I took a bit of time to redo the steps so that they are a bit more functional – for Mama’s sake. Now I am at the point that I need the roofing material. I will be calling Rex Cobb at BBI to see if he can spare some of the metal removed from the church roofs which we donated to BBTI. I am fairly certain that it is more than they need but I will not know until I do ask. If not, I will order the metal from a place in Bridgeport and have the roof on sometime next week.

We are forecast to have heavy flooding rains Friday but things clear up for a few days after that. We are in one of those weather patterns that bring rain every weekend. That would be more frustrating if I was working fulltime, but at the moment that is not the case.
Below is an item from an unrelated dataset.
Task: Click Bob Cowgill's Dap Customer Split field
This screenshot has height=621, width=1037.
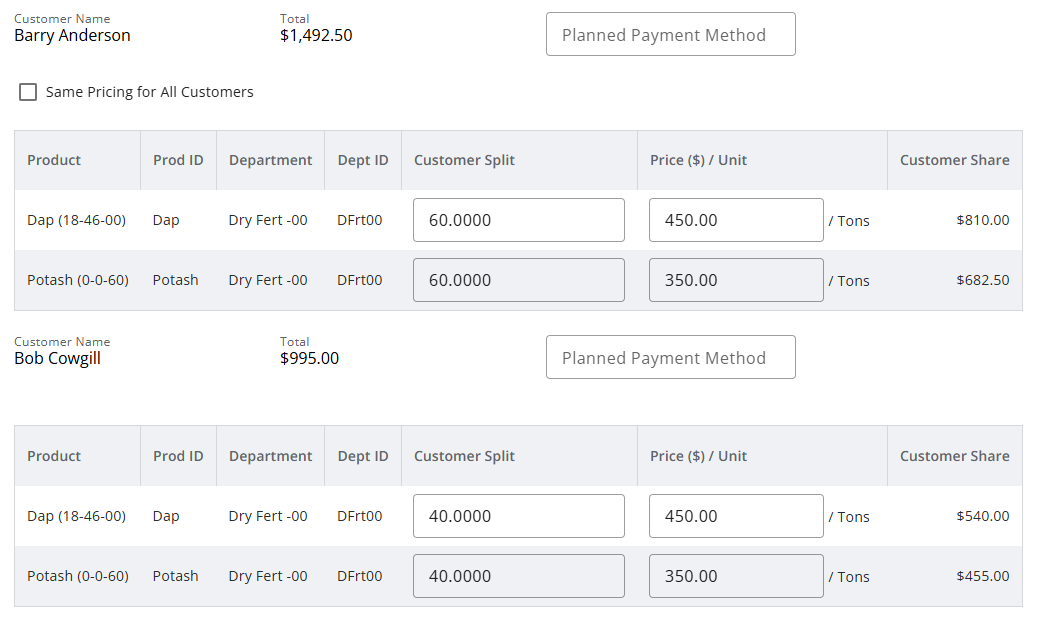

Last night I took Mama to a ladies meeting at the church. While she was there I worked on Victoria’s laptop in the hope of getting some revisions made to my resume but that did not work out. She does not have Office on her laptop so I moved to listening to some training videos and eventually started an update to Windows 10. (I hope that was a good move.)

The update to the new operating system took all the time I was there and then some. Mama and I went to Wal-Mart after her meeting was over – about 9 pm – and came back to the church, where I had left the computer, only to wait another ten minutes or so for the update to finalize. As I go forward using the laptop I will know if that was a good move or not.

Grandma and Grandpa, Norman and Seth are due to arrive this evening. They made it to Union City last night. That is about the halfway point for them. They drove in the rain all day yesterday – which frustrated and really wore out Grandpa. Hopefully, they will have better weather for the remainder of the drive today.

They have pretty ambitious plans of getting the roof on Victoria’s little house in one day. We will see how that goes. Things look much easier from the ground when it comes to putting on a roof. I happen to be very aware of how steep her roof is and how slowly they will have to move to get the metal attached. But there will be three of them (at least) in the crew.

If I am available to help it will be from the ground – Mama will see to that.

Slow progress


When I went to Mom and Dad’s (Grandma and Grandpa Kline) in Chappell Hill a week ago I told Mom I would need to take a small portion of the roof to work on because I am pretty slow. I did manage to get a good bit done – especially on the portion of the roof that was leaking – but it took me hours to accomplish. That slow pace I keep has truly manifested itself in the ongoing projects here. On the positive side, I called Grandma Kline to see if the repairs I had made actually made a difference. One roof leak was eliminated but the second, more troubling one, still persists in a much attenuated form.  I will have to work on that next time I am there – which could be soon.

I am making very slow progress on the coop building. Of course I am working by myself and am constantly being called away to help Mama on one thing or another as well as having to make repairs on the tools I am using. Yesterday I had to take the guard off of the compound miter saw because it was too loose to continue to keep using it. After I got it off, tightened and reassembled and put back all the tools I had to get for that chore I had used up nearly an hour. Those things slow me up – but they are all part of life at the moment.

I also had to take time to get the truck and tractor out of the pasture where I had both of them stuck since Saturday. I had bought some more two by fours for the walls I am building on the coop and tried to get them to the coop via the roadway through the middle paddock. That worked only to the point where the ground, softened by five inches of rain, was too soft for me to go further.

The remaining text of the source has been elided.